PROBLEM DETAILS ▸ Down to the last line, repeat the records exactly.

DATA SHOWN ▸
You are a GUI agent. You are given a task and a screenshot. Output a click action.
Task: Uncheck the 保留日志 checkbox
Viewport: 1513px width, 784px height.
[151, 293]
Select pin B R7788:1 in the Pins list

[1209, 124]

YOUR SOLUTION ▸
You are a GUI agent. You are given a task and a screenshot. Output a click action.
Task: Uncheck the 保留日志 checkbox
Viewport: 1513px width, 784px height.
[151, 293]
Select pin B R7788:1 in the Pins list

[1209, 124]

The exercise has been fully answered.